**Work instruction:** Your answer must be an exact copy of the lines below, from the first through the one with "You are a computer-use agent. The height", with no pictures.

**Provided records:**

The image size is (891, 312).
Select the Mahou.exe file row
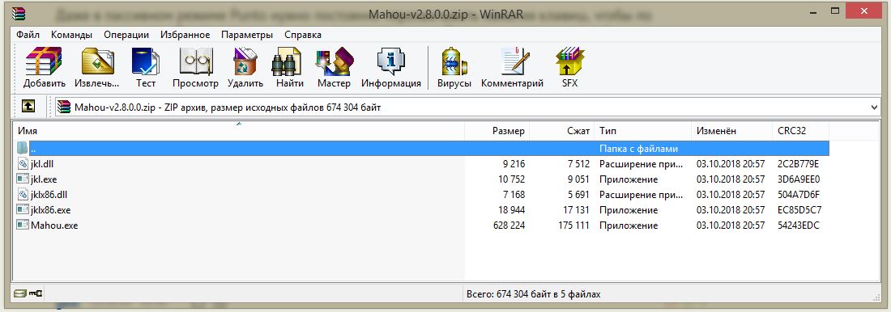pyautogui.click(x=420, y=226)
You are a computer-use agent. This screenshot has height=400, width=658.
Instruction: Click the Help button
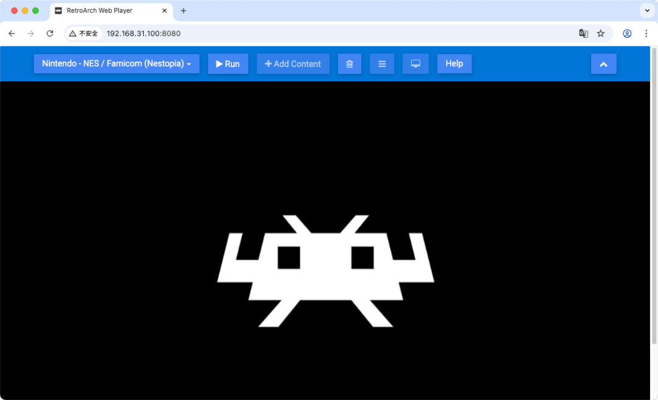point(454,63)
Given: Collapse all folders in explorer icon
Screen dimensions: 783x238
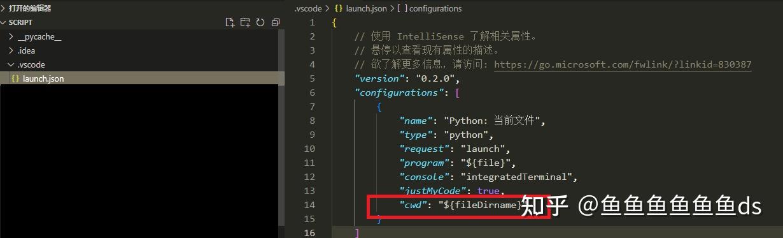Looking at the screenshot, I should 276,22.
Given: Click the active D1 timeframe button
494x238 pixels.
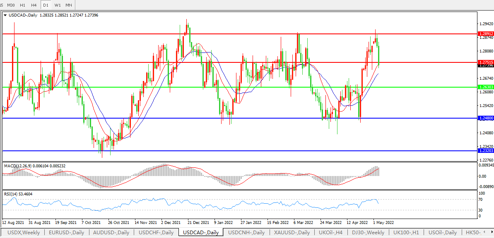Looking at the screenshot, I should point(46,5).
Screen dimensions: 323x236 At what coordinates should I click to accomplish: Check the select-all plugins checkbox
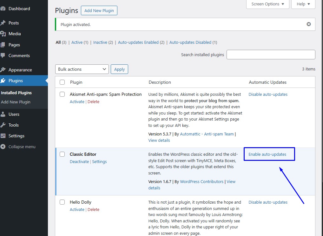(x=62, y=82)
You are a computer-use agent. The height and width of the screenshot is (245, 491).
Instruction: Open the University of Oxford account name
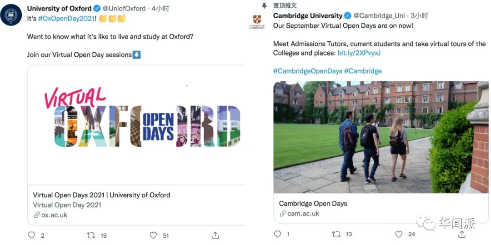pos(59,8)
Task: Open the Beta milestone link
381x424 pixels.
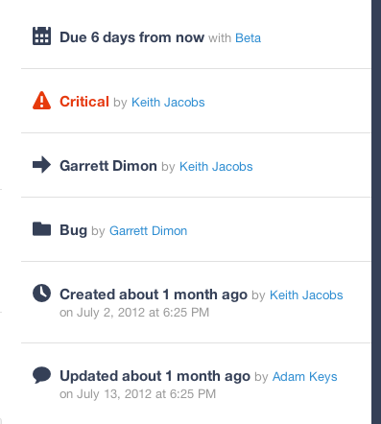Action: point(248,38)
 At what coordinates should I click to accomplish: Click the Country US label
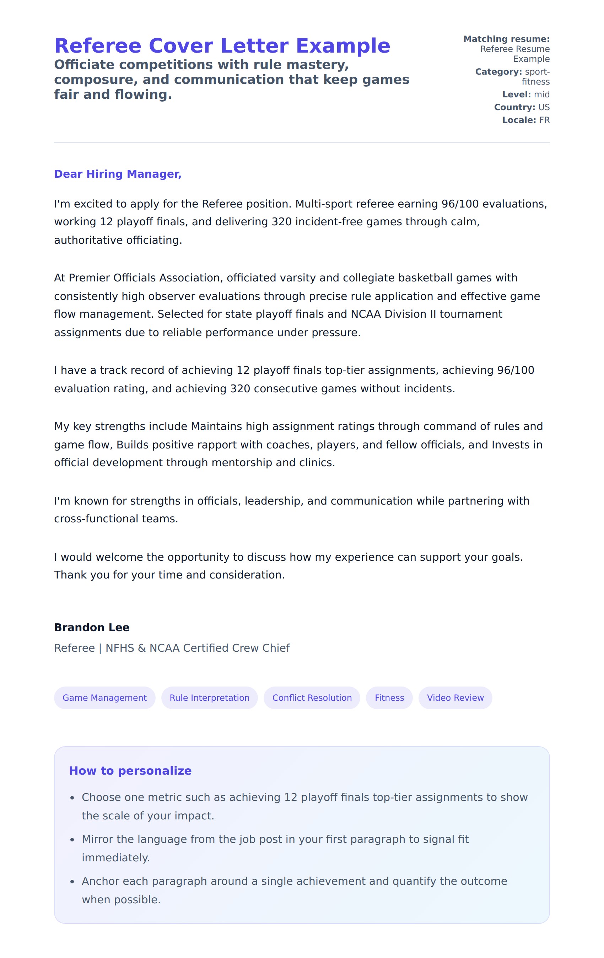point(522,107)
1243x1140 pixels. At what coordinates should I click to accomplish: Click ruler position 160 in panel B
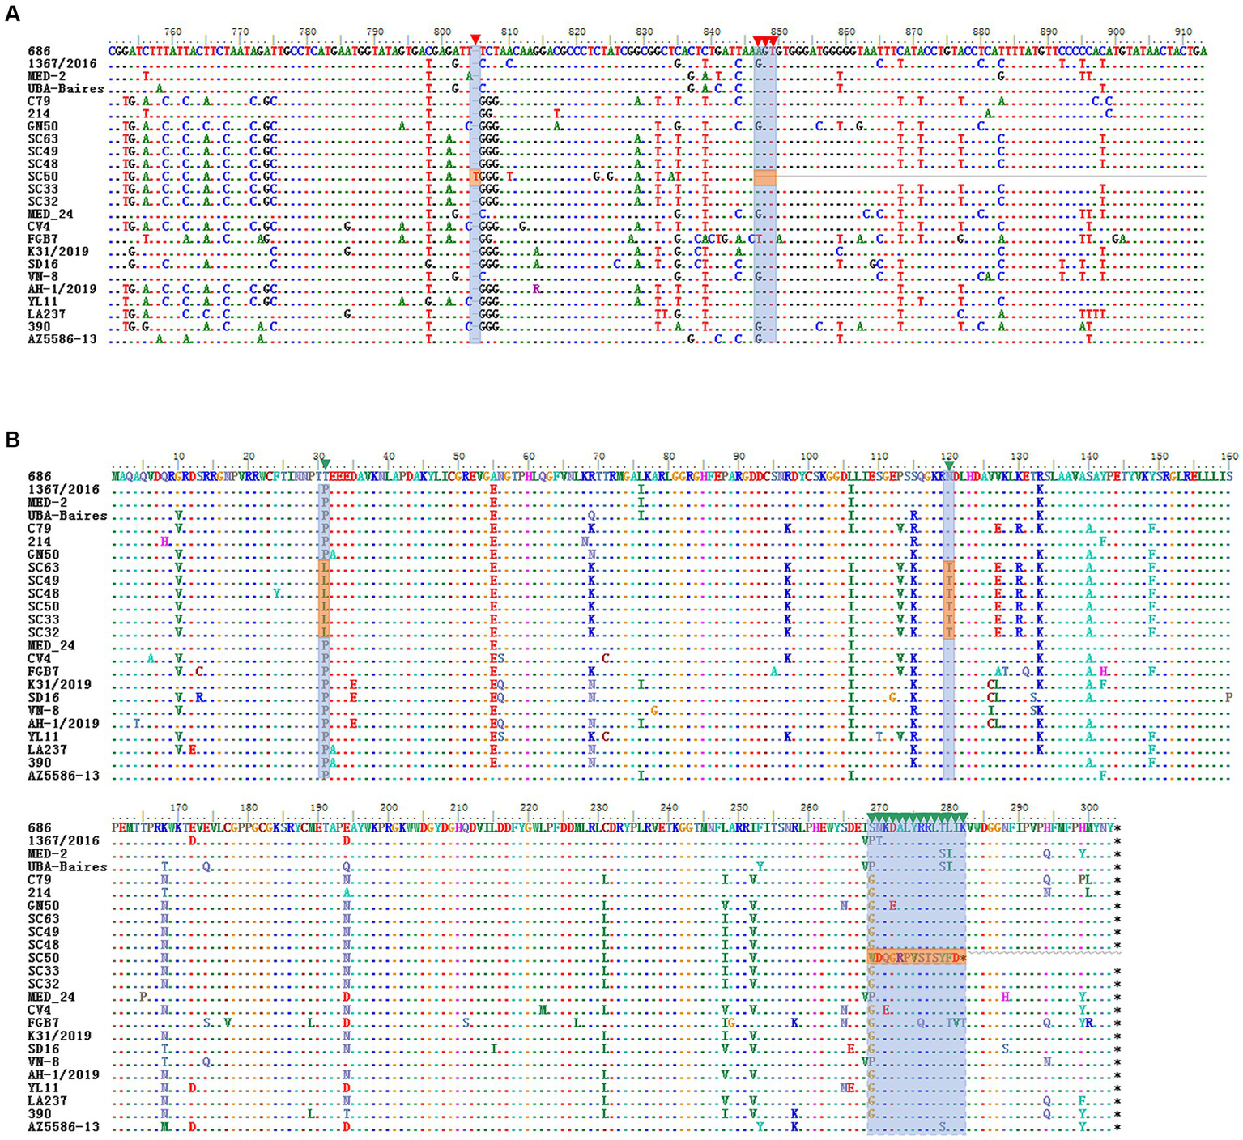click(x=1229, y=457)
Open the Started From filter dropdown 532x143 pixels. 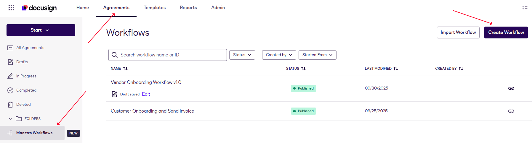(317, 55)
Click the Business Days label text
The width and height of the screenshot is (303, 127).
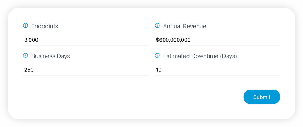pyautogui.click(x=51, y=56)
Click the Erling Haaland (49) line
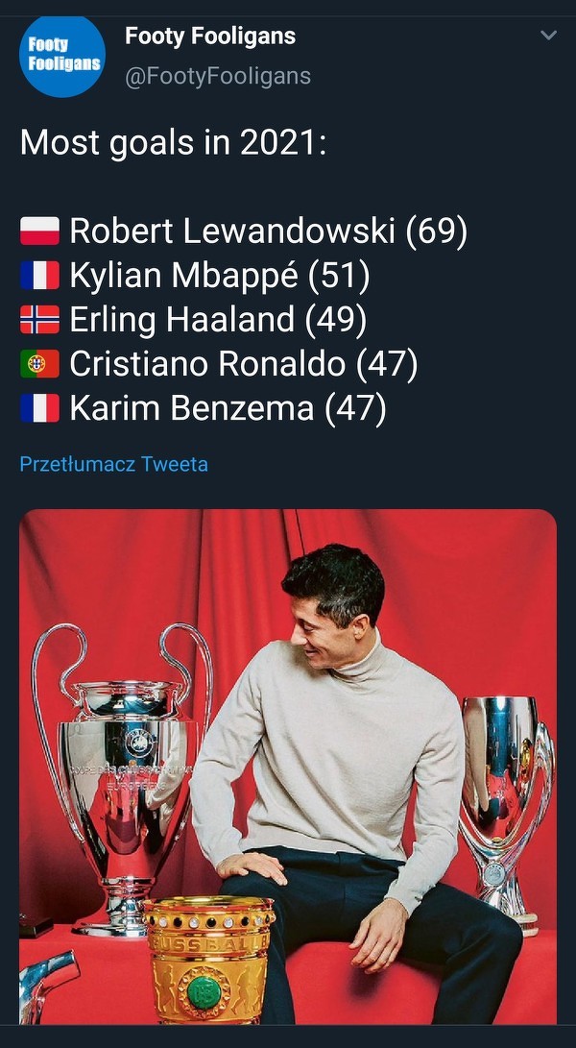 coord(218,320)
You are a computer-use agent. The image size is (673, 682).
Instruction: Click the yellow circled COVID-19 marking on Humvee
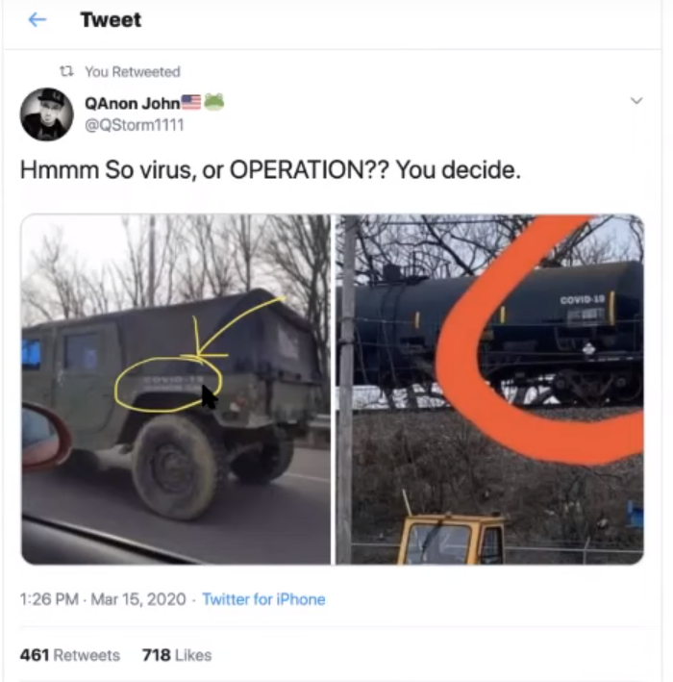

**Exercise answer:**
The image size is (891, 312).
Select the Mahou.exe file row
pyautogui.click(x=420, y=226)
You are a computer-use agent. This screenshot has height=400, width=658.
Instruction: Click the Help button
point(454,63)
Given: Collapse all folders in explorer icon
Screen dimensions: 783x238
Looking at the screenshot, I should 276,22.
Given: Click the active D1 timeframe button
494x238 pixels.
Looking at the screenshot, I should point(46,5).
Screen dimensions: 323x236 At what coordinates should I click to accomplish: Check the select-all plugins checkbox
(x=62, y=82)
You are a computer-use agent. The height and width of the screenshot is (245, 491).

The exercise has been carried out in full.